革兰氏染色是细菌学中广为采用鉴别细菌的一种方法,根据细菌细胞壁的主要成分的不同,通过染色结果可使细菌分为两大类,即G+与G-[7]。在分离纯化试验中,在腐败的烧烤羊肉中分离纯化出3株菌,采用革兰氏染色法将这3个菌株进行革兰氏染色,用100倍油镜观察。菌体染色结果均为革兰氏阳性菌。Y1、Y2呈杆状,Y3呈短杆状,椭圆、两端钝圆。

2.3 腐败菌的分子生物学鉴定结果

由图1可知Y1为地衣芽孢杆菌(Bacillus licheniformis)、Y2为枯草芽孢杆菌(Bacillus subtilis)、Y3为暹罗芽孢杆菌(Bacillus siamensis)。

图1 基于16S rDNA序列同源性的菌株的系统发育树图

3 结论与讨论

以往研究证实,影响低温肉制品货架期的关键因素是腐败菌的生长繁殖[8]。低温肉制品由于制作过程温度低,杀菌不完全,导致肉制品中会残有细菌芽胞、真菌孢子和部分耐热细菌等微生物,在日后的贮存和销售过程中,存留的微生物在肉中经过短暂的修养、复苏后将会再次进行生长繁殖,最后会引起肉制品的感官品质下降、导致其腐败变质,影响了肉制品货架期[9]。
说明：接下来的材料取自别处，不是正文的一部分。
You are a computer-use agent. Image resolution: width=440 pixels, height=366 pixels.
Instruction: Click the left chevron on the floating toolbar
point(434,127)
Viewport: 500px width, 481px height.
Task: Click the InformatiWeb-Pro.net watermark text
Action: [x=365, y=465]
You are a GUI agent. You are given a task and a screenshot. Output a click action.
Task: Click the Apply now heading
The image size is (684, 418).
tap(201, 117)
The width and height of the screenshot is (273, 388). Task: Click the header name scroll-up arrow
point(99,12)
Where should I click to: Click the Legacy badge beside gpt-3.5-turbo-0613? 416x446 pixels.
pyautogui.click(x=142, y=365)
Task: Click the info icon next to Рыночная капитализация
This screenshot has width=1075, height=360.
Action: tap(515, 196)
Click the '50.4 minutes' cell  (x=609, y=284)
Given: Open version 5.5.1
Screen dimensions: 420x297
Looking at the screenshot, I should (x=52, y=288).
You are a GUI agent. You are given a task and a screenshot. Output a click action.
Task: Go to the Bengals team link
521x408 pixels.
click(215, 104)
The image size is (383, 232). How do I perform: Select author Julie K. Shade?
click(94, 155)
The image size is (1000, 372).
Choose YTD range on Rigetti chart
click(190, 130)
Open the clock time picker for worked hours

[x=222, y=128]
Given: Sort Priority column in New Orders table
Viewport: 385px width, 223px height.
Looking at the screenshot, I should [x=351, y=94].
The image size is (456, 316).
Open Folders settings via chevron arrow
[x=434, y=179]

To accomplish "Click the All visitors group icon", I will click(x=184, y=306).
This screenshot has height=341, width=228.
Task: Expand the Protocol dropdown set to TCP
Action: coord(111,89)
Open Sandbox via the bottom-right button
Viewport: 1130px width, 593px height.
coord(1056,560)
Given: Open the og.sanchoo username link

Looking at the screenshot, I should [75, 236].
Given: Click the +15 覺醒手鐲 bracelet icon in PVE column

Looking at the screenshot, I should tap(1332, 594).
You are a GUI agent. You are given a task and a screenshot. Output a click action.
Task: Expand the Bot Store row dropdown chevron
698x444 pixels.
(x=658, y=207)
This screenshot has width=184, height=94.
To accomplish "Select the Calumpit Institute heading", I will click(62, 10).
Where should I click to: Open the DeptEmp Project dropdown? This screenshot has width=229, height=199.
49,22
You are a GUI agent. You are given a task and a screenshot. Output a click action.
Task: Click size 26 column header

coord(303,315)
本实验结果发现,在市场出售的烧烤羊肉制品中,芽孢杆菌是导致烤羊肉腐败的主要腐败菌。烧烤肉制品在制作过程中,高温处理虽能够杀死一部分不耐热的微生物,但有些细菌的芽孢仍能在高温处理下存活下来。当然也存在一些由于烤制不彻底而残留在肉制品内部的微生物。因此,导致烧烤羊肉制品腐败的优势菌大多为芽孢杆菌,这一结果与其他学者在传统菜肴中分离鉴定出的优势腐败菌一致[10-11]。

本研究对常温条件下市售烤制羊肉中的腐败菌进行分离纯化,并通过菌落形态学观察和16S rDNA分子鉴定等方法,对肉中的腐败菌进行了分离鉴定。结果表明,在烤羊肉上分离得到Y1、Y2、Y3 3株菌,分别是地衣芽孢杆菌、枯草芽孢杆菌、暹罗芽孢杆菌。这些腐败菌主要是由会产生芽孢的芽孢杆菌组成的,是引起烧烤羊肉腐败的主要菌株,同时也是影响产品货架期的先决条件。本研究为烧烤羊肉制品加工、贮藏过程中有针对性地控制微生物污染提供借鉴和参考,并且为下一步防腐保鲜提供可用的方法,也为延长烧烤羊肉制品的货架期提供了理论根据。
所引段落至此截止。